17 July 2008 Edition
Cuireann An Phoblacht fáilte roimh litreacha ónár léitheoirí. Scríobh i nGaeilge nó i mBéarla, 200 focal ar a méid. Déantar giorrú ar litreachta más gá. Cuir do litir chuig [email protected]
An Phoblacht welcomes readers’ letters. Write in Irish or English, 200 words maximum. Letters may be edited for brevity. Send your letters to [email protected] No attachments please
IT IS disappointing, but hardly surprising, that the lowest paid in our society are the first to be targeted by business leaders in this recession rather than those who have benefited massively from the last 15 years.
It wasn’t low-paid workers but short-sighted politicians and wealthy property and financial speculators who squandered the wealth that workers’ unprecedented increase in productivity has generated.
This is reminiscent of 1987 when our leaders demanded that ordinary people tighten their belts while they were loosening theirs to tuck in their Charvet shirts.
To increase competitiveness in a modern knowledge economy we need to reverse the recent failures of investment in broadband, technology, education, etc. The funding for this should come not from the most poorly paid workers but from those who caused the artificial bubble, inflation and, therefore, bust.
Anyone who makes such a ludicrous ‘Do-as-I-say-not-as-I-do’ proposal should be asked to lead by example. I’d really love to see the well-off trying to live on €7.65 an hour.
It reminds me of a certain Progressive Democrats TD who complained about the “generous” level of social welfare in the 1980s. She was challenged by community groups in Ballymun to come and live on social welfare here for just a week. Despite not having to pay for clothes, furniture, household goods, back to school, etc, she lasted only four days!
Why doesn’t the SFA do something useful like collectively negotiating to lower exorbitant rents and insurance costs. Oh, but that would be tackling the large profits of the property and financial Jag drivers who are one of the causes of inflation and uncompetitiveness.
It’s so much easier to target the weak instead.
McGuinness in Iraq
RE: the article concerning Iraq in last week’s issue, How can we help Iraq?

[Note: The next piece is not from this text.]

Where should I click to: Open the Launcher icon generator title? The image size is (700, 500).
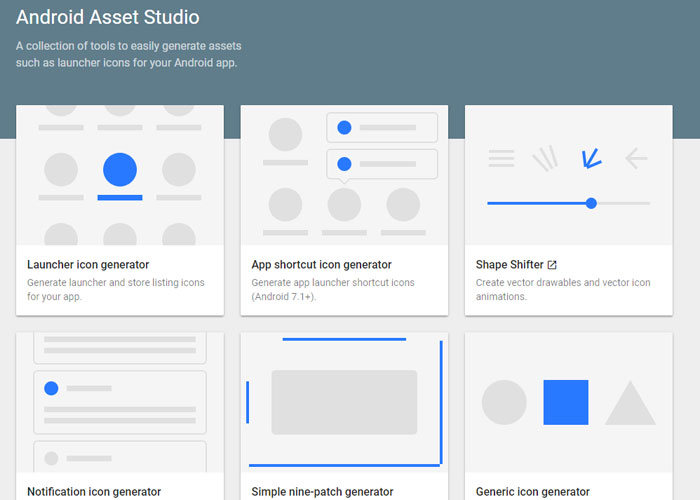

As someone who I have a lot of respect for, I think Martin McGuinness’s trip to that country was ill-timed.
The Americans and British are trying to give the impression that the war in Iraq is sectarian and they perpetrate that view, as they did here in Ireland. American and British troops have often been caught wearing local dress and carrying explosives, leading most people to believe that these undercover troops have been blowing up Shia and Sunni mosques and killing leading figures from both sides in order to get these groups at each others throats to take the pressure of the occupation troops (as they also did in the North).

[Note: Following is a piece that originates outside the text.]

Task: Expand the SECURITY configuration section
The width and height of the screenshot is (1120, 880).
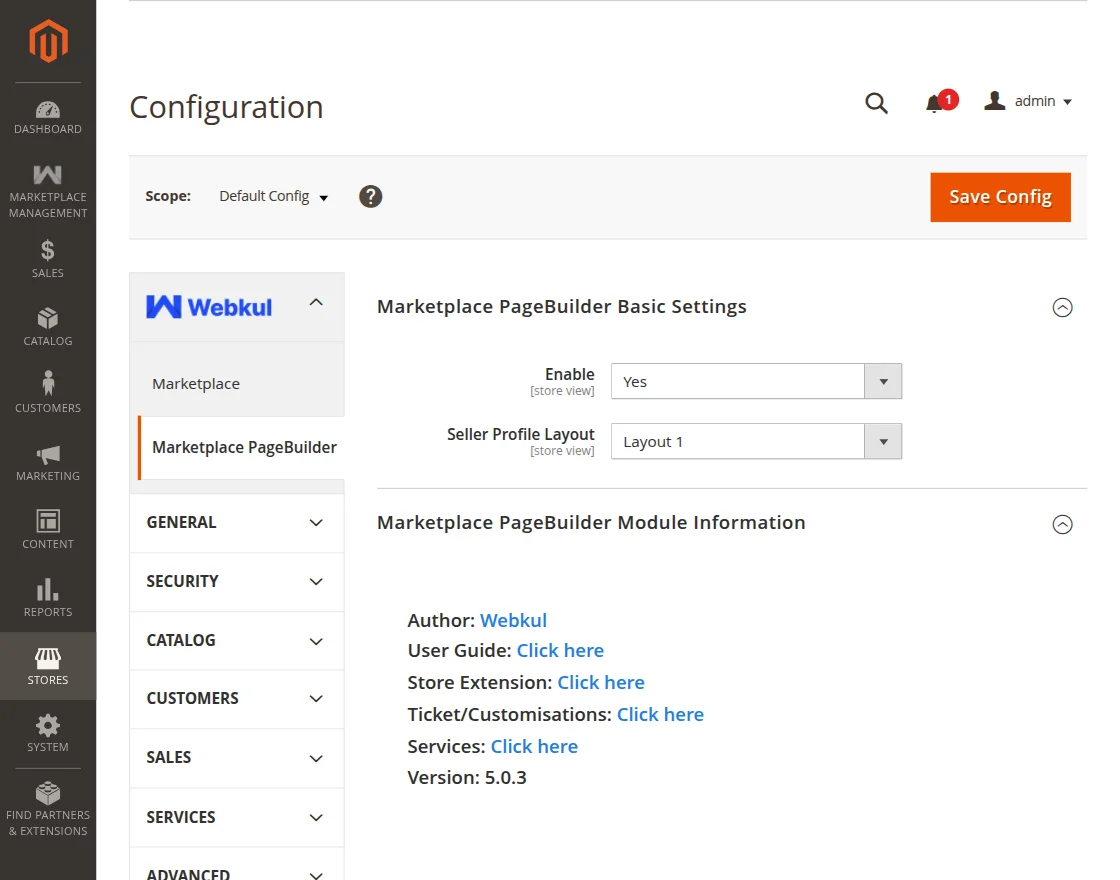Action: coord(236,581)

While not meaning to tell Martin how to go about his business, he should have addressed the real Iraqi problem – British and American imperialism and their lying, illegal war. In other words, he should have told these foreign forces to withdraw. They shouldn’t be there – period!
PADRAIG Ó FEINNAIN,
Don’t be misled by referendum result
I REFER to the article in last week’s edition whereby Eoin ó Broin states that after the Lisbon Treaty election results certain Labour Party and Fianna Fáil voters will have taken one step closer to Sinn Féin because of these results. Frankly, I think that it would be a fallacy to think that.
Sinn Féin may aspire to a 32-county democratic socialist republic and as far as I can see this is socialist with a very small ‘s’. To enhance our vote Sinn Féin should target the 40-odd per cent that don’t vote.
Our local councillors are not always singing from the same hymn sheet. Public/Private Partnerships in the North are continually running ahead. This is surely against socialist ideals.
The fight goes on but let us not cod ourselves just because of the good ‘No’ Vote.